Concept in chromatography

Retention distance (denoted R_{D}) is a concept in thin layer chromatography, designed for quantitative measurement of equal-spreading of the spots on the chromatographic plate and one of the chromatographic response functions. It is calculated from the following formula:

$$R_\mathrm{D} = \Bigg[(n+1)^{(n+1)} \prod^n_{i=0}{(R_{F(i+1)}-R_{Fi})\Bigg]^{\frac{1}{n}}}$$

where n is the number of compounds separated, R_{Fi} are the retardation factors of each compound i sorted in non-descending order, R_{F0} = 0 and R_{F(n + 1)} = 1.

== Theoretical considerations ==

The coefficient lies always in range [0,1] and 0 indicates worst case of separation (all R_{F} values equal to 0 or 1), value 1 indicates ideal equal-spreading of the spots, for example (0.25,0.5,0.75) for three solutes, or (0.2,0.4,0.6,0.8) for four solutes.

This coefficient was proposed as an alternative to earlier approaches, such as delta-Rf, delta-Rf product or MRF (Multispot Response Function). Besides its stable range, the advantage is a stable distribution as a random variable, regardless of compounds investigated.

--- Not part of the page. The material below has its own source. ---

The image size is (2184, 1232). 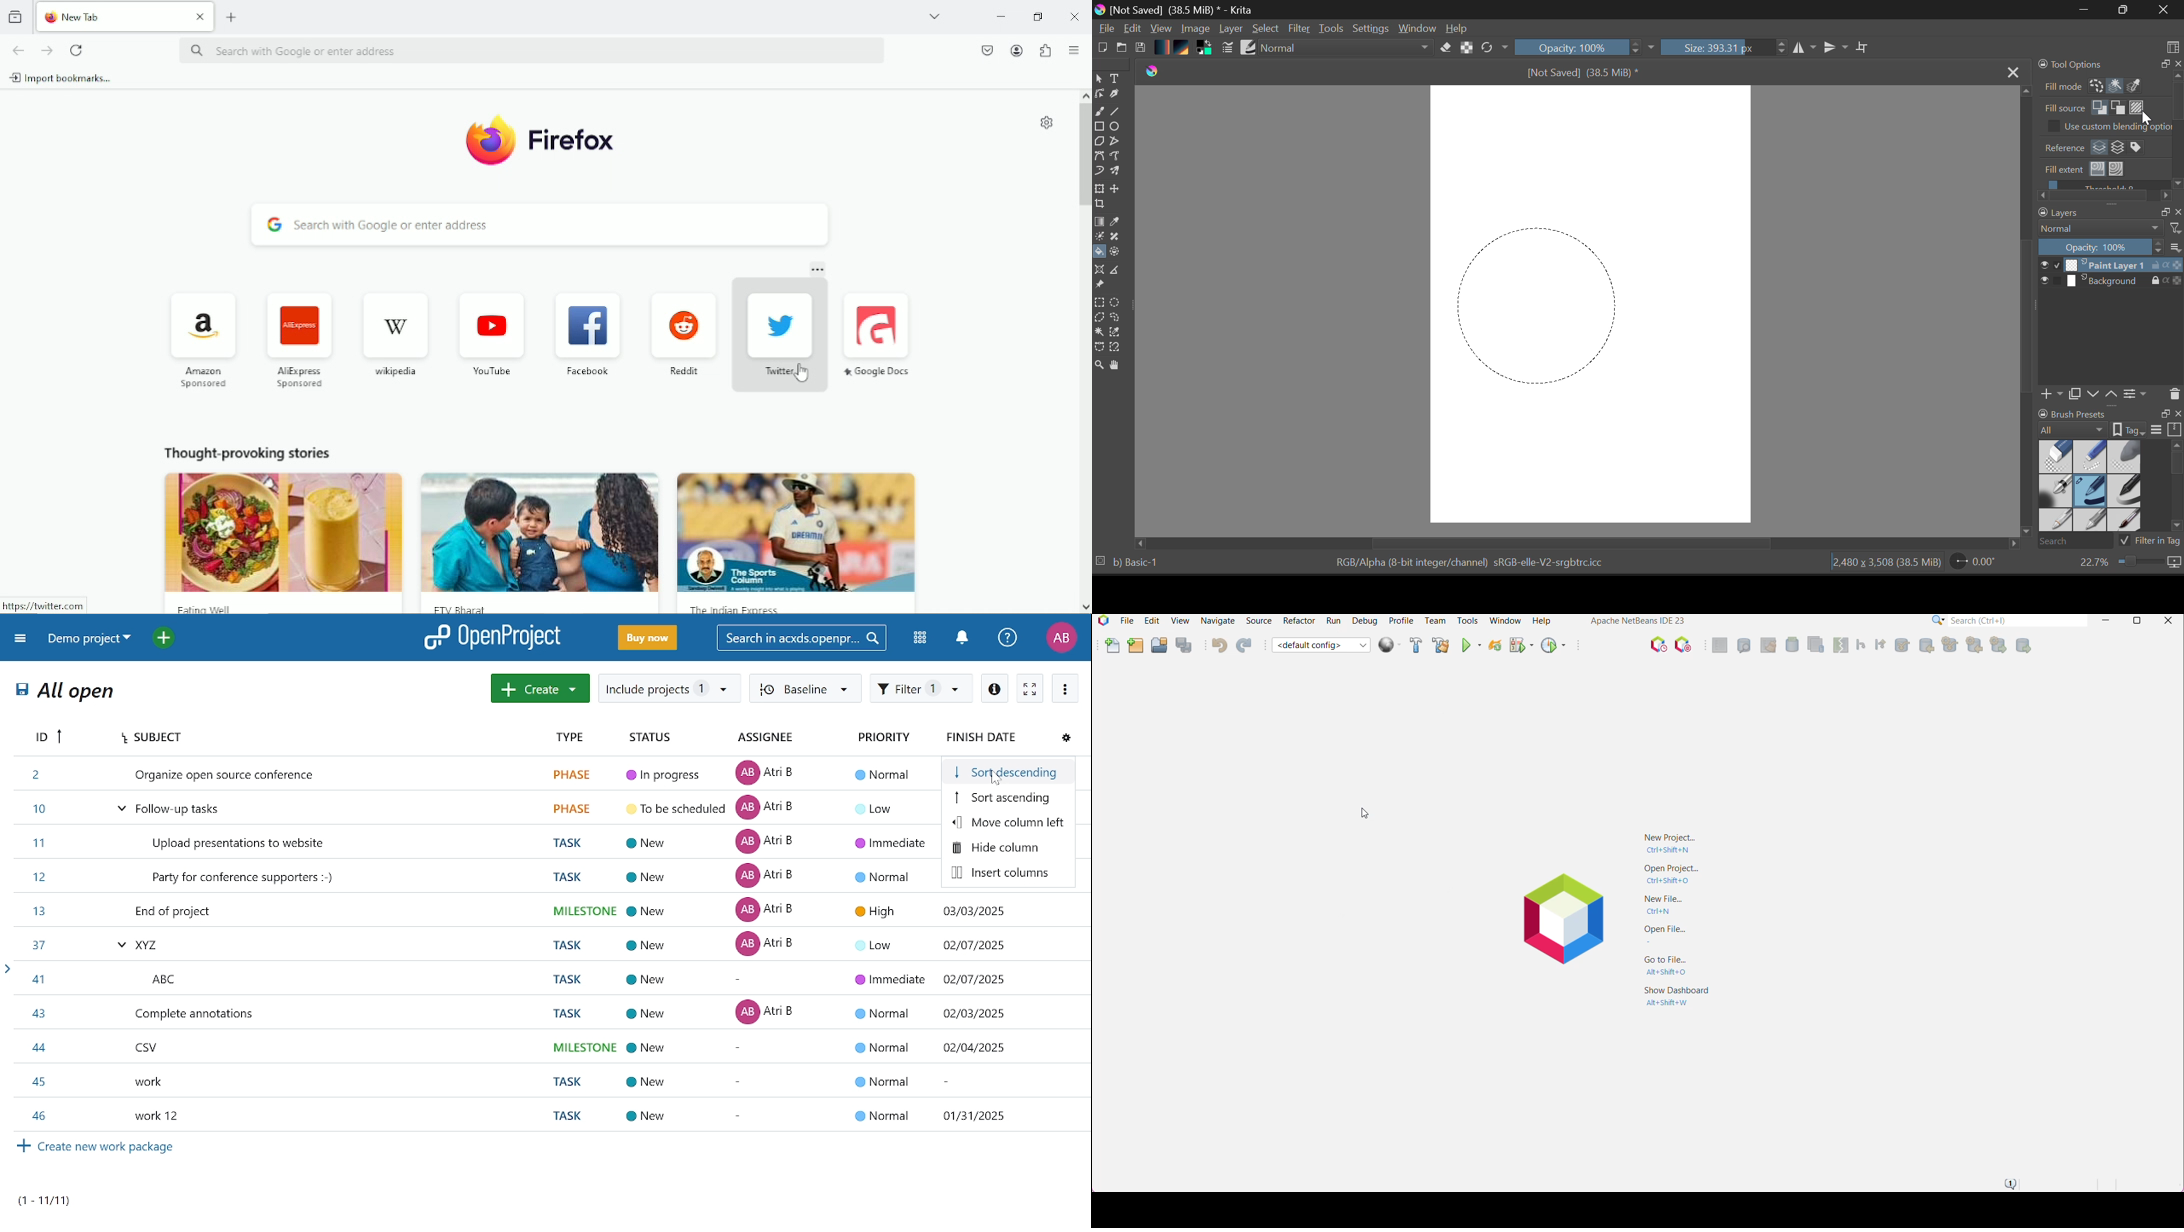 What do you see at coordinates (1226, 48) in the screenshot?
I see `Brush Stroke Settings` at bounding box center [1226, 48].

In contrast to the similar concept called retention uniformity, R_{D} is sensitive to R_{F} values close to 0 or 1, or close to themselves. If two values are not separated, it is equal to 0. For example, the R_{F} values (0,0.2,0.2,0.3) (two compounds not separated at 0.2 and one at the start ) result in R_{D} equal to 0, but R_{U} equal to 0.3609. When some distance from 0 and spots occurs, the value is larger, for example R_{F} values (0.1,0.2,0.25,0.3) give R_{D} = 0.4835, R_{U} = 0.4066.